Distributed Graph Algorithms S2023

Lecture Time & Place: Wednesday 10:15-12:00, Ziskind 155 
Lecturers: David Peleg and Merav Parter
Teaching Assistant: Orr Fischer

The course covers the key notions and principles of distributed computing theory. The student is expected to become familiar with some of the basic paradigms and algorithmic techniques of the field of distributed network algorithms, learn about some of the central problems in the area and their solutions, and get exposed to modern research in the field.

Prerequisite: Sufficient comfort with algorithm design & analysis, and basic knowledge of graph algorithms.

Course Schedule (tentative):

(19/04) Lecture 01 (D):  Introduction, the distributed model, asynchrony, complexity measures. Slides
Exercise 1 due to May 04.

(10/05) Lecture 02 (D):  The broadcast problem, construction of spanning trees. Slides

(17/05) Lecture 03 (M):  Intro to local graph prblems, 3-coloring oriented trees Slides Notes

Exercise 2 due to June 14 (extended)

(07/06) Lecture 04 (M): Coloring General Graphs, Maximal Independent Set (MIS)
Single round color reduction with cover-free families (Sec. 1.4) by M. Ghaffari (Principles of Distributed Computing, ETH 2017)
Randomized coloring (only page 1)  (Advanced Distributed Algorithm, Weizmann 2019)
Lecture Notes by C. Lenzen (Theory of Distributed Systems, Max-Planck Institute 2017)
Lecture Notes by E. Vigoda (Randomized Algorithms,  Georgia Tech 2006)
Section 1.6 by M. Ghaffari (Principles of Distributed Computing, ETH 2017)
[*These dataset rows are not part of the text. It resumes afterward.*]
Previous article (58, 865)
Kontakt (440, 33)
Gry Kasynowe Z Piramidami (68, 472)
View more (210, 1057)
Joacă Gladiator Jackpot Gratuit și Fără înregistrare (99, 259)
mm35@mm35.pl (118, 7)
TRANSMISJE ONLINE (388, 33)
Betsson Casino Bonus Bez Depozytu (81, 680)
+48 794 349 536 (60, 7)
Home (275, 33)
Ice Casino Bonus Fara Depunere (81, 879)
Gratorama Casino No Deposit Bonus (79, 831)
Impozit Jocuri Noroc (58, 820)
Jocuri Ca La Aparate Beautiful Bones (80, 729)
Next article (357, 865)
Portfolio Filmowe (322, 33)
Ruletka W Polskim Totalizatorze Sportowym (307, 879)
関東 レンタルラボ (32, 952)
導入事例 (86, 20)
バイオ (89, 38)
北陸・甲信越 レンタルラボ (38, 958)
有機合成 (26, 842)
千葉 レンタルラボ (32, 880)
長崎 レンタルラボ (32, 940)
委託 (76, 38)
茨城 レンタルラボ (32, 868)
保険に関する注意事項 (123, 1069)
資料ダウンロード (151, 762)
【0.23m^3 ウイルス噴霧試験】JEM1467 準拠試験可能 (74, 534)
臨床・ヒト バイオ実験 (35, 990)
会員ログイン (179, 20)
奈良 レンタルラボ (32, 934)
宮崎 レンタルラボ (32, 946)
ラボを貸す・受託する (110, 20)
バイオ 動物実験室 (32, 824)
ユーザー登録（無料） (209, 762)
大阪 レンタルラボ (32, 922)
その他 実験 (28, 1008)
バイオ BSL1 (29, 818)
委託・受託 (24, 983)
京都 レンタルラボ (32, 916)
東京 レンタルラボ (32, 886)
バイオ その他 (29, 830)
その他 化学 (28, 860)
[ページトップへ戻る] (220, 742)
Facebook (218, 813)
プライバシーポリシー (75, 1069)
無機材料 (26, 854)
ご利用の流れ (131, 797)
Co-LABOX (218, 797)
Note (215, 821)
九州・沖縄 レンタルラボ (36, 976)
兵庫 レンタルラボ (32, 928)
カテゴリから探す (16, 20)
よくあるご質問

Useful Probabilities Inequalities: Handout by Avrim Blum and Anupam Gupta (15-859 Randomized Algorithms, CMU, Spring'11).

(14/06) Lecture 05 (M):  Network Decomposition: Sequential and Randomized
Low Diameter Graph Decomposition (Linial and Saks, 1993)
Lecture Notes (Advanced Distributed Algorithms, Weizmann IS 2019)
Scribes by Avi Cohen (Distributed Graph Algorithms, Weizmann IS 2021)
Section 1.5 by M. Ghaffari (Principles of Distributed Computing S19, ETH)

(21/06) Lecture  06 (M):  Network Decomposition cont. (deterministic), Spanners
Section 1.5 by M. Ghaffari (Principles of Distributed Computing S19, ETH)
A Simple and Linear Time Randomized Algorithm for Computing Sparse Spanners in Weighted Graphs (Baswana and Sen '03)
Spanner-Slides

Exercise 3 due to July 11

(28/06) Lecture 07 (M):  Spanners cont.

(05/07) Lecture 08 (D): Synchronizers: Methodology, Synchronizers α,β + Initialization
Slides

(12/07) Lecture 09 (D): Synchronizer (cont.), Additive Spanners Slides

Exercise 4 due to July 27

(19/07) Lecture 10 (D): Leader Election, Algorithms on a Ring and Message Lower Bounds
Slides

 

Bibliography    

  1. N. Lynch, Distributed Algorithms, Morgan Kaufmann Publishers, Inc., San Mateo, California, 1995.

  2. D. Bertsekas and R. Gallager, Data Networks, Prantice Hall, Englewood Cliffs, New Jersey, 1987.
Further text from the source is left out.